Boston Marathon bomber Dzhokhar Tsarnaev received a $1,400 stimulus check under President Joe Biden's COVID-19 relief bill.
Massachusetts district court judge George O'Toole on Wednesday ordered that Tsarnaev give back the payment, which he received in June 2021 as part of Biden's "American Rescue Plan."
Congressional Republicans strongly criticized the bill for allowing felons to receive relief checks, with Sen. Tom Cotton (Ark.) asking, "How will sending stimulus checks to murderers and rapists in prison help solve the pandemic?"
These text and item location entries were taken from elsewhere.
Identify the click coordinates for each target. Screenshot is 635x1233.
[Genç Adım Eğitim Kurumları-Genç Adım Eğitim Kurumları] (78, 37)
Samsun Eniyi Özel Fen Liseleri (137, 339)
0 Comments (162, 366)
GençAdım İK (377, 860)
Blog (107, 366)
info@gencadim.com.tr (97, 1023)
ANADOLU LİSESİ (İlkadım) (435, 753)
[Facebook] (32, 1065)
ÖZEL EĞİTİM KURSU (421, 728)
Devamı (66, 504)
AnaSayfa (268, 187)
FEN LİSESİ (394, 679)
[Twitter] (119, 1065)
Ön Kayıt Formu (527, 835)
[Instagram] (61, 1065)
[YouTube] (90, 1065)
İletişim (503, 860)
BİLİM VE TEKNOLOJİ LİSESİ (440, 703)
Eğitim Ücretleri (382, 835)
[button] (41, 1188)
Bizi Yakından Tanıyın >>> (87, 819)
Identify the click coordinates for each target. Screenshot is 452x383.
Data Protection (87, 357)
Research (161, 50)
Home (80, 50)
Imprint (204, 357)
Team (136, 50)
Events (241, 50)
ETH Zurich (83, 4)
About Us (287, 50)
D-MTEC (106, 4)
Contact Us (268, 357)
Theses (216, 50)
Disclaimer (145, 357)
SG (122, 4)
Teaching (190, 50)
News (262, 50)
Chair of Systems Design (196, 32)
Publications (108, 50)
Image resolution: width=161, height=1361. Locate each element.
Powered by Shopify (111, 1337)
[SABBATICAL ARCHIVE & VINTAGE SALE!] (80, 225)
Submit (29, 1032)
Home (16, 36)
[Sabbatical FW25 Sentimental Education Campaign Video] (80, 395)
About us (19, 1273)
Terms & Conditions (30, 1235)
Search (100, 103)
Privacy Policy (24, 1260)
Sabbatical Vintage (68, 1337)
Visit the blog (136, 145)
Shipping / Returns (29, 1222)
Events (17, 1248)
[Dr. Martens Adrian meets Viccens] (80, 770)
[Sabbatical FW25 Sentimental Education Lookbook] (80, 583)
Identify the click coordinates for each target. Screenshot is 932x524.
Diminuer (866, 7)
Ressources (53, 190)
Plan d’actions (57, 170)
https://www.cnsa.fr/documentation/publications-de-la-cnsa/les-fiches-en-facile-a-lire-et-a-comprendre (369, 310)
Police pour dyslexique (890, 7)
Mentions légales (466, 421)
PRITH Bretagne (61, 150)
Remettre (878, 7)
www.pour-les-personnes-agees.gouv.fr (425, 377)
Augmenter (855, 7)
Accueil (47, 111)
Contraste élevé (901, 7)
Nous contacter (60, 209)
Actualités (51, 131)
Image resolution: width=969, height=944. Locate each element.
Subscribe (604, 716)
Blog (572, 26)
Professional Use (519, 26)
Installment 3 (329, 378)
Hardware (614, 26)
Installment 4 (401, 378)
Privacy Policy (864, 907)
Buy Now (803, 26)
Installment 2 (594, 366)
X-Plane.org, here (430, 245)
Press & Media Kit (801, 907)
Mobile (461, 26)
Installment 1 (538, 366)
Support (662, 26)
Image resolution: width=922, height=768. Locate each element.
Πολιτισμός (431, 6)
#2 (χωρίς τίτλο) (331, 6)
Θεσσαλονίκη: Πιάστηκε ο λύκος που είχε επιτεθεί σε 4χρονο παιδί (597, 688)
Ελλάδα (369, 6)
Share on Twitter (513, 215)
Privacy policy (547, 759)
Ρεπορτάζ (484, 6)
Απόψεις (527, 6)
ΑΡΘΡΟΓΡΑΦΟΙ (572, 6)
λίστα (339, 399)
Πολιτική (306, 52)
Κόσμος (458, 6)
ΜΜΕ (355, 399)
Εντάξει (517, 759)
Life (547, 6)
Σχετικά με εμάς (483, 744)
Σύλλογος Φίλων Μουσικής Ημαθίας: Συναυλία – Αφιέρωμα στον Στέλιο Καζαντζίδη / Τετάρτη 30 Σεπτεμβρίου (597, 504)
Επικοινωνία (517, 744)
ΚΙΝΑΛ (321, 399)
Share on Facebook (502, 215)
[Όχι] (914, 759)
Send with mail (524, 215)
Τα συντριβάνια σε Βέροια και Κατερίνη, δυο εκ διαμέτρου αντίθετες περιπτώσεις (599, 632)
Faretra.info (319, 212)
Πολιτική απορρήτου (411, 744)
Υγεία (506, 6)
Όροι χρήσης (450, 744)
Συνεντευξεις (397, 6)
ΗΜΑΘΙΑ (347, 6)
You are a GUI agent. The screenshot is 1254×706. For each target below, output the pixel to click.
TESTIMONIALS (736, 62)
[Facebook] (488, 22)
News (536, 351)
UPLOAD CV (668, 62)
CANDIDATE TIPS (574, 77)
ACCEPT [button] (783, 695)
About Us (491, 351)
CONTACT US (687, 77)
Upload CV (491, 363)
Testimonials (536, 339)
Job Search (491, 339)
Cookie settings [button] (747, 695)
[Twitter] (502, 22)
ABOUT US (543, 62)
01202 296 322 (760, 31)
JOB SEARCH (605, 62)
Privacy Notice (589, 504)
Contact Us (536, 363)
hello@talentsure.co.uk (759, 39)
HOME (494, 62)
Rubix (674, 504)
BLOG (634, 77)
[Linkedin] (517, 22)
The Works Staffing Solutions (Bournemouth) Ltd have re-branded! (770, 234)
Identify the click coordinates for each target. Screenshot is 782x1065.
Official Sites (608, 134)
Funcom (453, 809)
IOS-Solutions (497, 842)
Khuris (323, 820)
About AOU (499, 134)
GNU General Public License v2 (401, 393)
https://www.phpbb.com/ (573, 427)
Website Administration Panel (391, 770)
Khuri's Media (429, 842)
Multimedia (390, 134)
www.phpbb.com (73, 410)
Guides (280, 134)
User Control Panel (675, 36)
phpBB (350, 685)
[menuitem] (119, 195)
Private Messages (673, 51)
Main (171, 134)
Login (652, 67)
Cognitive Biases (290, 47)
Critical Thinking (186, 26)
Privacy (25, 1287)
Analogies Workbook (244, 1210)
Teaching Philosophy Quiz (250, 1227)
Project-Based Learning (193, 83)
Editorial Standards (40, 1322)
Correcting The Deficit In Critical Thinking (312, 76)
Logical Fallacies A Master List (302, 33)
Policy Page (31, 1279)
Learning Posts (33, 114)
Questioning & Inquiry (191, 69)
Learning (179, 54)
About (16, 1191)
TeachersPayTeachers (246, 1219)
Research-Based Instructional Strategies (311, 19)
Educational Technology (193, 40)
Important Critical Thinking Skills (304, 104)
Cotton and fellow Republican senators Bill Cassidy (La.) and Ted Cruz (Texas) offered an amendment to stop inmates from receiving direct funds. Democrats blocked the move.
Acting U.S. attorney for Massachusetts Nathaniel Mendell asked O'Toole to approve the seizure of all funds from Tsarnaev's account, to which the judge agreed. Mendell said the relief check, and all of Tsarnaev's other money, should go to the bomber's victims.
Mendell will be replaced on Monday by far-left prosecutor Rachael Rollins, a Biden appointee.
Tsarnaev and his brother Tamerlan, both radicalized Muslims, planted bombs at the finish line of the 2013 Boston Marathon, killing three people and injuring hundreds. Tamerlan Tsarnaev was later killed in a shootout with police.
Dzhokhar Tsarnaev was sentenced to death in 2015, but the First U.S. Circuit Court of Appeals reversed his sentence in July 2020. The Justice Department under former president Donald Trump appealed the ruling to the Supreme Court, which is expected to rule this summer on whether to reinstate the death sentence.